→ **GIVEN TASK**:
Quote the rows verbatim, from the line containing "Where should I click to: Click the magnifier" through the line containing "Action: (293, 70)".

----- RECORDS PROVIDED -----

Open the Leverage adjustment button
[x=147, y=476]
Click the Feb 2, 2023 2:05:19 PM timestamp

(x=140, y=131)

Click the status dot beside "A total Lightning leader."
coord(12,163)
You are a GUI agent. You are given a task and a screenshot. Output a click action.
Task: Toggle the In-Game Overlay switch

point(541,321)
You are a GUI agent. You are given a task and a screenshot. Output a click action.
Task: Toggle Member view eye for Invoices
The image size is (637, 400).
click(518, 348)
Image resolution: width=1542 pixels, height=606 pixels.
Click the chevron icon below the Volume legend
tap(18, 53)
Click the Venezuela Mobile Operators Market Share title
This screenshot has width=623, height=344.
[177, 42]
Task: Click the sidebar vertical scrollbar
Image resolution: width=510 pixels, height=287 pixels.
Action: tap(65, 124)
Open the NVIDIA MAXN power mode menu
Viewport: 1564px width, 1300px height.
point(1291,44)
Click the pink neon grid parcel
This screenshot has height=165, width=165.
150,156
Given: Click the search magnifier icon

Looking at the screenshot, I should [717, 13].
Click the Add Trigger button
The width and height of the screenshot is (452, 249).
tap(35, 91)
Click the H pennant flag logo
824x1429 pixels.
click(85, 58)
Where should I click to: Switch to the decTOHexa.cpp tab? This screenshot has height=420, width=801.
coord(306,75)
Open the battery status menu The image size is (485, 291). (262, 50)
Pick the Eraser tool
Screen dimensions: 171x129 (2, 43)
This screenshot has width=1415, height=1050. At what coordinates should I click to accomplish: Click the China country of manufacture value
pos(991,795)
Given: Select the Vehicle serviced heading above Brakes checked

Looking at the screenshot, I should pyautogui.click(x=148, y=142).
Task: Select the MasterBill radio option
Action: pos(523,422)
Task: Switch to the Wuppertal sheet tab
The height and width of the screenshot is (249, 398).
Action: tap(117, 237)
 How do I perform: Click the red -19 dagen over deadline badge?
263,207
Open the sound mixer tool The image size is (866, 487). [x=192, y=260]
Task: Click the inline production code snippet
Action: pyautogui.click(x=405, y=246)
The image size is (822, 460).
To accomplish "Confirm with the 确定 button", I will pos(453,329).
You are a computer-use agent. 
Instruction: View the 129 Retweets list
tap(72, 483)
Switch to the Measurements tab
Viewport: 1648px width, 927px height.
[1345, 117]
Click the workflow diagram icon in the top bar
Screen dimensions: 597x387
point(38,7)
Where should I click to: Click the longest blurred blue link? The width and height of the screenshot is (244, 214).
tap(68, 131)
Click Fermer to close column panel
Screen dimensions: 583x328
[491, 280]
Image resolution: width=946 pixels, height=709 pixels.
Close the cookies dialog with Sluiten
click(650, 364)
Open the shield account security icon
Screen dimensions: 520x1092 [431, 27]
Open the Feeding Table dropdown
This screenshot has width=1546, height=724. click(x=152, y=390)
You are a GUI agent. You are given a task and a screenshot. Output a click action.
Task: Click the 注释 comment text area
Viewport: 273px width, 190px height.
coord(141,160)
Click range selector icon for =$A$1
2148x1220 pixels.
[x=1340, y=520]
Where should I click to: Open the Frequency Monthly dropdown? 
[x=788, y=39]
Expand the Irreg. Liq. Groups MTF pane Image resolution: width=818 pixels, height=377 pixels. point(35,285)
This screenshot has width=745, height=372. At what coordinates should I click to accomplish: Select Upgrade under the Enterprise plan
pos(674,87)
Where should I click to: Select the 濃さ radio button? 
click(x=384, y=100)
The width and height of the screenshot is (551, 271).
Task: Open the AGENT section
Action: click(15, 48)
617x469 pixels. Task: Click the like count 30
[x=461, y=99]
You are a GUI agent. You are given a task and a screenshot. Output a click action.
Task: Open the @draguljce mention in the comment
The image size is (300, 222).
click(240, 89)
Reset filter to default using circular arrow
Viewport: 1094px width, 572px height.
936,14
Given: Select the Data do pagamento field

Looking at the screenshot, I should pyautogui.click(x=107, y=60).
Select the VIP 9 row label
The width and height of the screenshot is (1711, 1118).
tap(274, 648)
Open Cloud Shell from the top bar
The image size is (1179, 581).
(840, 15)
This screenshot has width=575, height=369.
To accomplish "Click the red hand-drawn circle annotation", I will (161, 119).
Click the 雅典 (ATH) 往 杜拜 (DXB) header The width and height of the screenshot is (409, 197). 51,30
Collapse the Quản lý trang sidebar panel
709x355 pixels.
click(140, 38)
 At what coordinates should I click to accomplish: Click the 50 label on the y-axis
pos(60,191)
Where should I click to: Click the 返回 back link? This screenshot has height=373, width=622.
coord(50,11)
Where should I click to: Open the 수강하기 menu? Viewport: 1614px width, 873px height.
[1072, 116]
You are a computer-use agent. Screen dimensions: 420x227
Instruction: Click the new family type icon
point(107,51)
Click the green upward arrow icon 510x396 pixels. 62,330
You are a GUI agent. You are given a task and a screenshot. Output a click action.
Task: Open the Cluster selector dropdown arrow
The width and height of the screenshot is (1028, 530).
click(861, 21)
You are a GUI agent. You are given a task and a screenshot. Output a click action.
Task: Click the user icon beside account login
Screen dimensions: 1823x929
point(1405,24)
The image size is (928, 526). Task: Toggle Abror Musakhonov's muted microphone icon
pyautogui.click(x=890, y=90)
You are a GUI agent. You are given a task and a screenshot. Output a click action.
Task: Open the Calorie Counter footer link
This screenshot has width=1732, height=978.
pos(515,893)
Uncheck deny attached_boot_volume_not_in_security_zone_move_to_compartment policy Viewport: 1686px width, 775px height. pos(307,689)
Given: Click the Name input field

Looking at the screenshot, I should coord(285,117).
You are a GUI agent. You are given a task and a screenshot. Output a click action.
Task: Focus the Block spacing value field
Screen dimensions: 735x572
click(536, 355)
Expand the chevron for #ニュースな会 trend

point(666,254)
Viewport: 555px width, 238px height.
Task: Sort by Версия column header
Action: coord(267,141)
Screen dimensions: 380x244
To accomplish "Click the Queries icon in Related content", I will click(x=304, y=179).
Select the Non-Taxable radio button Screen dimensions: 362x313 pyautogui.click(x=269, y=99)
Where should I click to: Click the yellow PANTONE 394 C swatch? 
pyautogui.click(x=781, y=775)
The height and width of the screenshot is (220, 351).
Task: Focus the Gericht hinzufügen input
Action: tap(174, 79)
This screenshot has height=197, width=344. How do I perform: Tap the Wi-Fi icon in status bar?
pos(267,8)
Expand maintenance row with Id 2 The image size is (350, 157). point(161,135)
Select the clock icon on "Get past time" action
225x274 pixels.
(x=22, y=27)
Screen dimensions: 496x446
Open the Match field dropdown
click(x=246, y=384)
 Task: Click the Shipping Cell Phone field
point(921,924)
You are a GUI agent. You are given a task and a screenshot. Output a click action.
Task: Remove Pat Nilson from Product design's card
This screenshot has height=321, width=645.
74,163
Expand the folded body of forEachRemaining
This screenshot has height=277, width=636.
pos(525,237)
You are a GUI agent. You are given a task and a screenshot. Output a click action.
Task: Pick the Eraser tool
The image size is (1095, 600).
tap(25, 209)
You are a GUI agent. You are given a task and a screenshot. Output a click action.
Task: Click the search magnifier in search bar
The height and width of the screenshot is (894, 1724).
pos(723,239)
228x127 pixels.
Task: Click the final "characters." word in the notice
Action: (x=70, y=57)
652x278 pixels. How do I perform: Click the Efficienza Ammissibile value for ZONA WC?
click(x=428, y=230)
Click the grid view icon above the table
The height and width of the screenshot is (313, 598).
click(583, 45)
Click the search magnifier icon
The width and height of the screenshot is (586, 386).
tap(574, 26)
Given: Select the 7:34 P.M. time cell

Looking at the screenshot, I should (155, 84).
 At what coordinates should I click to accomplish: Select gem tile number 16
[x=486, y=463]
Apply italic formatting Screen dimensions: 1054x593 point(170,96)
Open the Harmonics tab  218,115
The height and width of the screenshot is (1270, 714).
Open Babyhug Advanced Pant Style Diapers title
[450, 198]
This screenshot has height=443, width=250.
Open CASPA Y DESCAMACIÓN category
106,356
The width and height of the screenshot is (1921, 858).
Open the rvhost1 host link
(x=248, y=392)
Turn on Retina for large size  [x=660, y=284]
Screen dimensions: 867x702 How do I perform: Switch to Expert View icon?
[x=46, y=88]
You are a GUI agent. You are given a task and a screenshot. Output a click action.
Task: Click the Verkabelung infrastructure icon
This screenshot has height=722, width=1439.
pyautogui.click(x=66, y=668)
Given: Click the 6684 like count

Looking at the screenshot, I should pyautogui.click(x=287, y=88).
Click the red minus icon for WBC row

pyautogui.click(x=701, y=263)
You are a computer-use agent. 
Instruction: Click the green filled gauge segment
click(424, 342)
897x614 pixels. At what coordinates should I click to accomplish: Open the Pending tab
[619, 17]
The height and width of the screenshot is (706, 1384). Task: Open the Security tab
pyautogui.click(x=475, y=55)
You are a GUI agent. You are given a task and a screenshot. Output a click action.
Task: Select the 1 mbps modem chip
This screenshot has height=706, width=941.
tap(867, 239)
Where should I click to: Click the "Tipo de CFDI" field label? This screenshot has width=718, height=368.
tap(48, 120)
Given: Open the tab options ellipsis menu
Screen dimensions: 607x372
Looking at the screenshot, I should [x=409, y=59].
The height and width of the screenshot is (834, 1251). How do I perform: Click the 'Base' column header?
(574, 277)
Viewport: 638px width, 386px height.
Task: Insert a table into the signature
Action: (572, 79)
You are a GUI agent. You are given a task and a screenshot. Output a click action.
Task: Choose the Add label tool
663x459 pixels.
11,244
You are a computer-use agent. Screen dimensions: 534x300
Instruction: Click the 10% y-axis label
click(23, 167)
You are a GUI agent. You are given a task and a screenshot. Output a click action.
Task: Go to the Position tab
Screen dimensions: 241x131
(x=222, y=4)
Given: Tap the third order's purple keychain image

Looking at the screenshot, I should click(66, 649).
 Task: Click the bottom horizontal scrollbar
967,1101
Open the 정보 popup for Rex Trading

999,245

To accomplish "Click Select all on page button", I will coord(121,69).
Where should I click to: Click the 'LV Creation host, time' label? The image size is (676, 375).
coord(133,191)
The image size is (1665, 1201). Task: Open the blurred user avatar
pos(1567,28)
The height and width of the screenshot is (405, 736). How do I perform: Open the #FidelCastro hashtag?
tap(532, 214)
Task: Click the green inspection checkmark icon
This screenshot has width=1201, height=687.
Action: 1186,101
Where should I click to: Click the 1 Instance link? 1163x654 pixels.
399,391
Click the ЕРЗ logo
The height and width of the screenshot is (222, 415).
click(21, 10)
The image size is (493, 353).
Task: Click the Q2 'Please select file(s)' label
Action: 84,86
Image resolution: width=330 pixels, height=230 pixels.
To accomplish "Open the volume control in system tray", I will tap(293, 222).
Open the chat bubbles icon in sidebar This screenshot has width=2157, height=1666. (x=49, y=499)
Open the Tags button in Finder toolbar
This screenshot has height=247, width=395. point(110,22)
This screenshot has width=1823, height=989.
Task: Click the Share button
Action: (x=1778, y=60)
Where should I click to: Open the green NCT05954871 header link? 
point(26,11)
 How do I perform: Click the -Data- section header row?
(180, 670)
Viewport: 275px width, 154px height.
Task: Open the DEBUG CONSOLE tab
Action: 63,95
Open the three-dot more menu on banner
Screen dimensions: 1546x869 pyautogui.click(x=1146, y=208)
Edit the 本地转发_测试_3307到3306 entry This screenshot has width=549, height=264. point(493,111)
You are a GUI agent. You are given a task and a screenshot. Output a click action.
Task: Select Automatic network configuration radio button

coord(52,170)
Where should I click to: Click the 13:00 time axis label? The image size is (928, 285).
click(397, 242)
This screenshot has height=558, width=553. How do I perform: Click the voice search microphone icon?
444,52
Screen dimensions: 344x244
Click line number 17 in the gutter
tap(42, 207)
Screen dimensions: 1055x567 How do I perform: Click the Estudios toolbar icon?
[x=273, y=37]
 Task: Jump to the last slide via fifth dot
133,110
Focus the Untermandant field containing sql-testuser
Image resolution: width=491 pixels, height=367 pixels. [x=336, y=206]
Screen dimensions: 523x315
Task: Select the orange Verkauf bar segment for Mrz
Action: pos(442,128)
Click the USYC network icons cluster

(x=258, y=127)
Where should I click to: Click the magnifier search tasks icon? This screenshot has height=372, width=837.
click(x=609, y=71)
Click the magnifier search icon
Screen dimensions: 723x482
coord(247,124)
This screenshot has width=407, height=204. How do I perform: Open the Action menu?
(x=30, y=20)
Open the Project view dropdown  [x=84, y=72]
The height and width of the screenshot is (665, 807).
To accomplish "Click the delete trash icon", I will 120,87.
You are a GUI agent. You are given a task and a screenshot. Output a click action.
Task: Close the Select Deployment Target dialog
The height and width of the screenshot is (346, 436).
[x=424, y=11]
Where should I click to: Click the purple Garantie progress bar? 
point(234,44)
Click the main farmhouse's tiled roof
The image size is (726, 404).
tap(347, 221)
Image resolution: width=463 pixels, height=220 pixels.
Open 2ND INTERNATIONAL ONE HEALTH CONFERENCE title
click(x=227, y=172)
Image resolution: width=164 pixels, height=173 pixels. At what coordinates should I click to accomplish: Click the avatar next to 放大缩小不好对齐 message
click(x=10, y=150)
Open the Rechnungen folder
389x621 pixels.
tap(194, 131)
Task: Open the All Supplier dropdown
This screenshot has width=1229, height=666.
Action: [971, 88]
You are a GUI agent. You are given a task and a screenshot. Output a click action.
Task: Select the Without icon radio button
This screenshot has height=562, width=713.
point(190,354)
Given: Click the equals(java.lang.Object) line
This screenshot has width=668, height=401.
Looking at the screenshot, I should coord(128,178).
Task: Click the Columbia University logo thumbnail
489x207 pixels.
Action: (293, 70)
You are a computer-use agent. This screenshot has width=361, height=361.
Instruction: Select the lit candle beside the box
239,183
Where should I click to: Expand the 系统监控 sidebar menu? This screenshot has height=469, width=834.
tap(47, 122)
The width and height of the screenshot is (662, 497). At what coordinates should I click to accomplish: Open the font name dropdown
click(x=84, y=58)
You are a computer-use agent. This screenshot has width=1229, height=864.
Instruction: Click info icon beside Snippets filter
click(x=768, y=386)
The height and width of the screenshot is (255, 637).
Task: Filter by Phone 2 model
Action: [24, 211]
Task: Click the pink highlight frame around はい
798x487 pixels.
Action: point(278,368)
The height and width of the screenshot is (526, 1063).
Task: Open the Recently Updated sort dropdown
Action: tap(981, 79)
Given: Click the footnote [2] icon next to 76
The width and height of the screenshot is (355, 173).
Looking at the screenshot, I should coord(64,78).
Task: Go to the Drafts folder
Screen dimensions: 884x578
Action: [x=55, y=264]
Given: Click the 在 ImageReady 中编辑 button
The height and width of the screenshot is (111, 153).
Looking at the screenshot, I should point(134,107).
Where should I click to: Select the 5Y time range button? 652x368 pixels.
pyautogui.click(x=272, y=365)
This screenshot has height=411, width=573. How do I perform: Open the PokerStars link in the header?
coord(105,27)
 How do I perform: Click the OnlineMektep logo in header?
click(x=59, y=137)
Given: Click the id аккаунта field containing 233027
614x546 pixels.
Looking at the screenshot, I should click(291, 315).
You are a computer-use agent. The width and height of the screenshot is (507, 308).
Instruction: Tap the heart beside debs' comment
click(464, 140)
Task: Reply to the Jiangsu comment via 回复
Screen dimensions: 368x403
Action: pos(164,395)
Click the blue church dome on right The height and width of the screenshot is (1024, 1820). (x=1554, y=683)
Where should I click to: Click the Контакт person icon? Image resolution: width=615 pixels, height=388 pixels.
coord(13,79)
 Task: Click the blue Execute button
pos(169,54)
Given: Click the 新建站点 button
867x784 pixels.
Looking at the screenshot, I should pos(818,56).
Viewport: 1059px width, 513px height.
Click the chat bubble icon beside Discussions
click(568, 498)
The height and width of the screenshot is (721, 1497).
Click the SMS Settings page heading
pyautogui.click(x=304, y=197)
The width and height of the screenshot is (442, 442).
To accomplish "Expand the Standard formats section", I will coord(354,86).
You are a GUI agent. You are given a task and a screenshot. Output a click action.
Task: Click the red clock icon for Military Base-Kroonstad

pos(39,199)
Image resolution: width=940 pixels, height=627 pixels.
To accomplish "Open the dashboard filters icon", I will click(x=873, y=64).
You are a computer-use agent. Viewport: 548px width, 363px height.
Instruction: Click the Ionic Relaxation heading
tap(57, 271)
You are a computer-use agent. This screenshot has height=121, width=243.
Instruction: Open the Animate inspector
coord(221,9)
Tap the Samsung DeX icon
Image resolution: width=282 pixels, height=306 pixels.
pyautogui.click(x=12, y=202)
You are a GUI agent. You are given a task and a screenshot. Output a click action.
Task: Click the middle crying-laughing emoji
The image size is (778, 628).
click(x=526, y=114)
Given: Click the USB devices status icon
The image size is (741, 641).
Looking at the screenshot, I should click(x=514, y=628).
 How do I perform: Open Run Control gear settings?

-----

→ **ANSWER TO THE TASK**:
Where should I click to: Click the magnifier search tasks icon? This screenshot has height=372, width=837.
click(x=609, y=71)
Click the magnifier search icon
Screen dimensions: 723x482
coord(247,124)
This screenshot has width=407, height=204. How do I perform: Open the Action menu?
(x=30, y=20)
Open the Project view dropdown  [x=84, y=72]
The height and width of the screenshot is (665, 807).
To accomplish "Click the delete trash icon", I will 120,87.
You are a GUI agent. You are given a task and a screenshot. Output a click action.
Task: Close the Select Deployment Target dialog
The height and width of the screenshot is (346, 436).
[x=424, y=11]
Where should I click to: Click the purple Garantie progress bar? 
point(234,44)
Click the main farmhouse's tiled roof
The image size is (726, 404).
tap(347, 221)
Image resolution: width=463 pixels, height=220 pixels.
Open 2ND INTERNATIONAL ONE HEALTH CONFERENCE title
click(x=227, y=172)
Image resolution: width=164 pixels, height=173 pixels. At what coordinates should I click to accomplish: Click the avatar next to 放大缩小不好对齐 message
click(x=10, y=150)
Open the Rechnungen folder
389x621 pixels.
tap(194, 131)
Task: Open the All Supplier dropdown
This screenshot has width=1229, height=666.
Action: [971, 88]
You are a GUI agent. You are given a task and a screenshot. Output a click action.
Task: Select the Without icon radio button
This screenshot has height=562, width=713.
point(190,354)
Given: Click the equals(java.lang.Object) line
This screenshot has width=668, height=401.
Looking at the screenshot, I should coord(128,178).
Task: Click the Columbia University logo thumbnail
489x207 pixels.
Action: (293, 70)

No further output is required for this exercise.